WHAT YOU ARE ASKED TO DO:
Write out every line of the listing below word for word, leaving out the pictures.

⟨

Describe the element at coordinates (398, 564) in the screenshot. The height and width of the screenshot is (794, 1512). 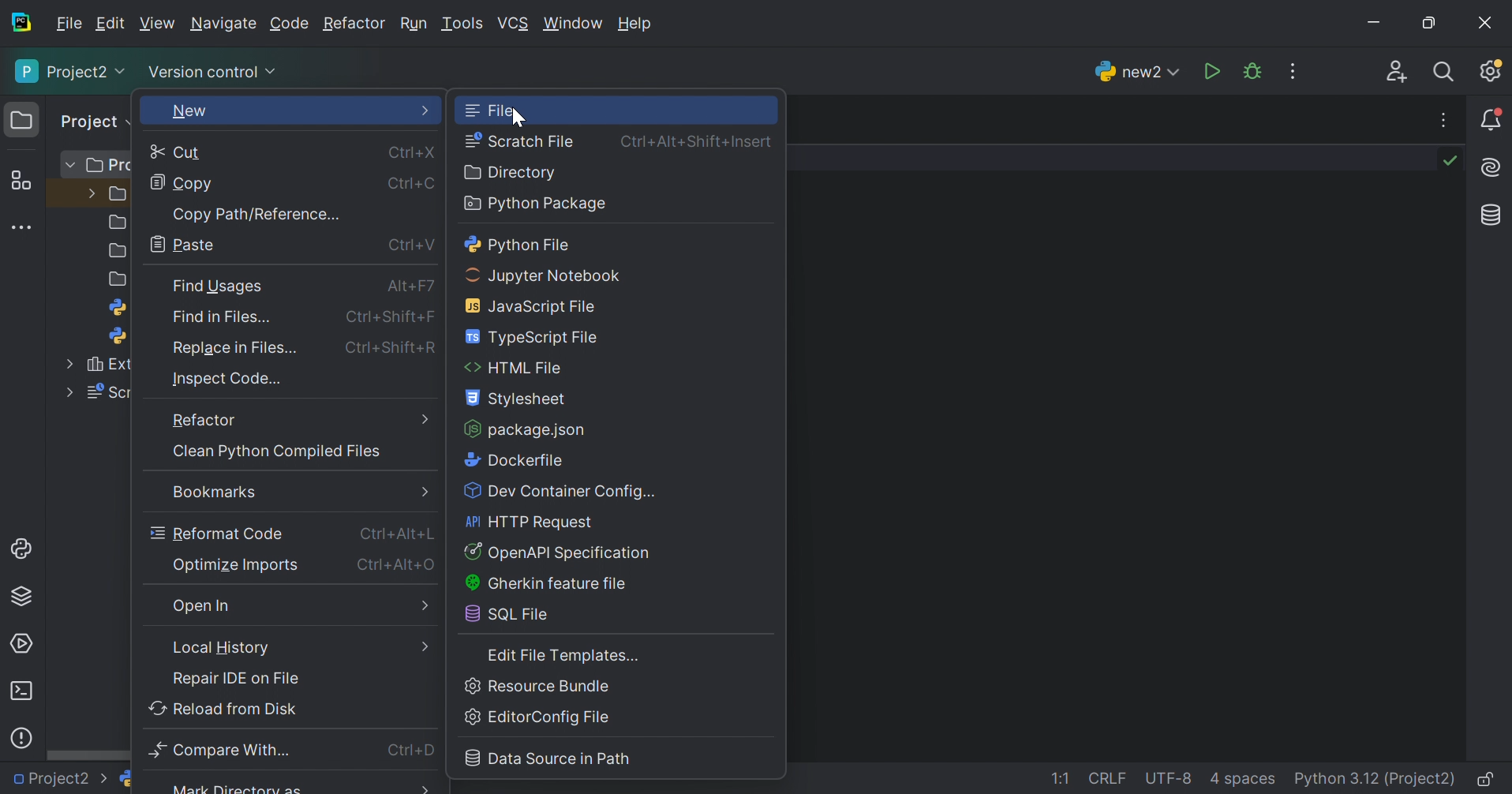
I see `Ctrl+Alt+O` at that location.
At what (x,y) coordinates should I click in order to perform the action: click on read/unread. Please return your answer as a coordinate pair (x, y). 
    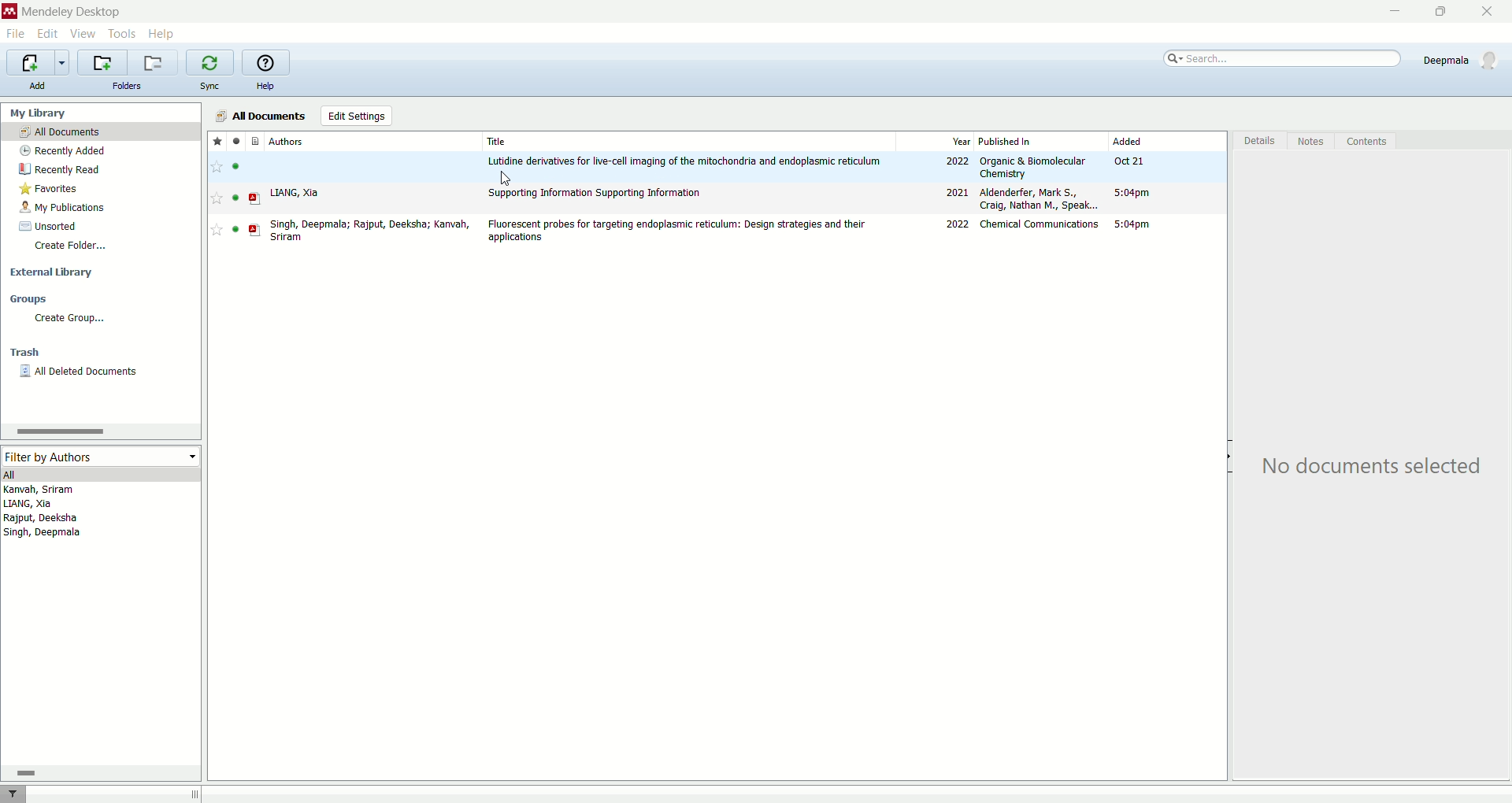
    Looking at the image, I should click on (231, 230).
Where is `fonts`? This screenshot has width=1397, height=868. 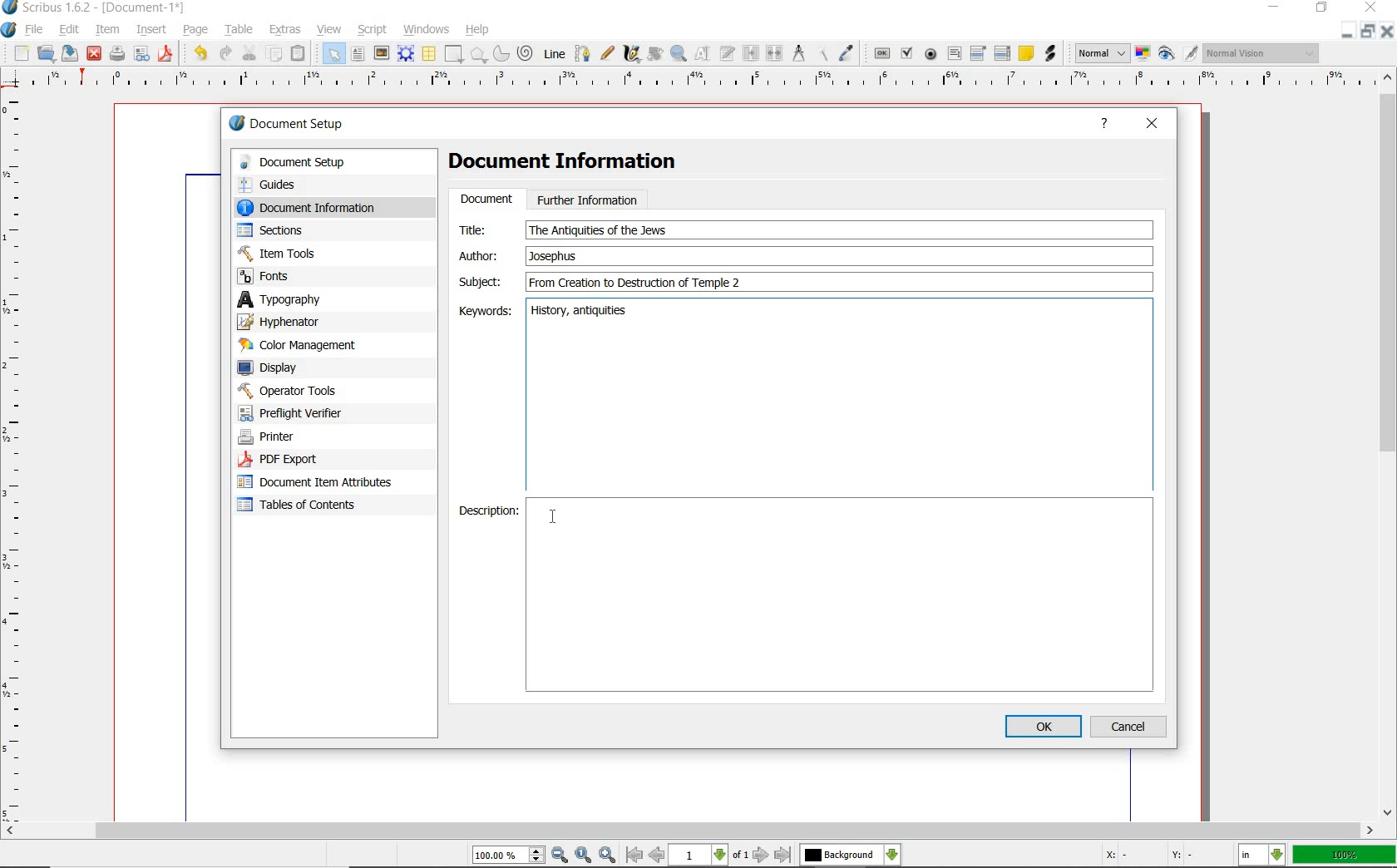
fonts is located at coordinates (315, 277).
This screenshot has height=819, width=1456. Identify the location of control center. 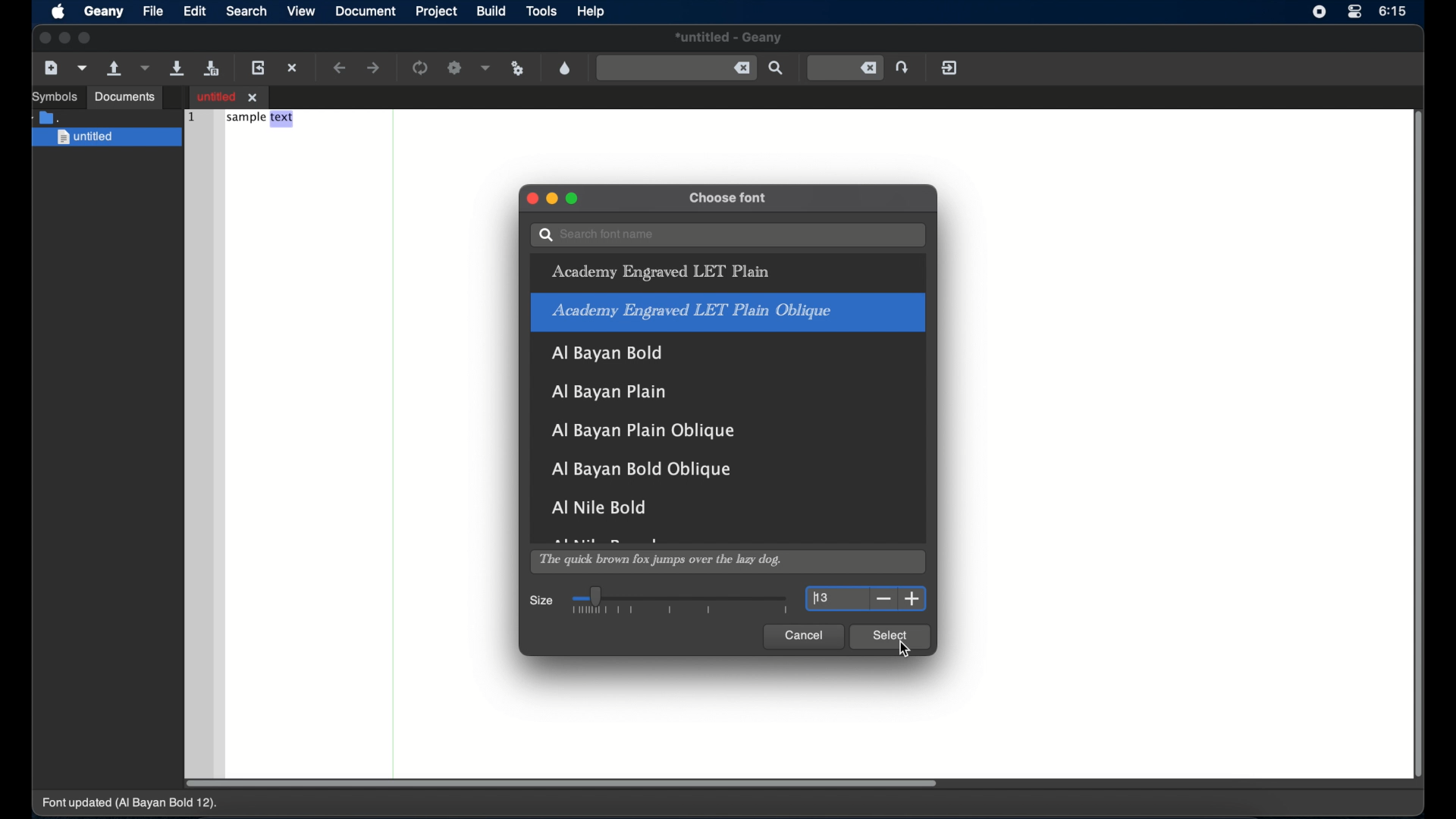
(1354, 12).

⟩

RESULT OF THIS EXERCISE:
Describe the element at coordinates (398, 564) in the screenshot. The height and width of the screenshot is (794, 1512). 
I see `Ctrl+Alt+O` at that location.
At what (x,y) coordinates should I click in order to perform the action: click on read/unread. Please return your answer as a coordinate pair (x, y). 
    Looking at the image, I should click on (231, 230).
Where is `fonts`? This screenshot has width=1397, height=868. 
fonts is located at coordinates (315, 277).
This screenshot has height=819, width=1456. Identify the location of control center. 
(1354, 12).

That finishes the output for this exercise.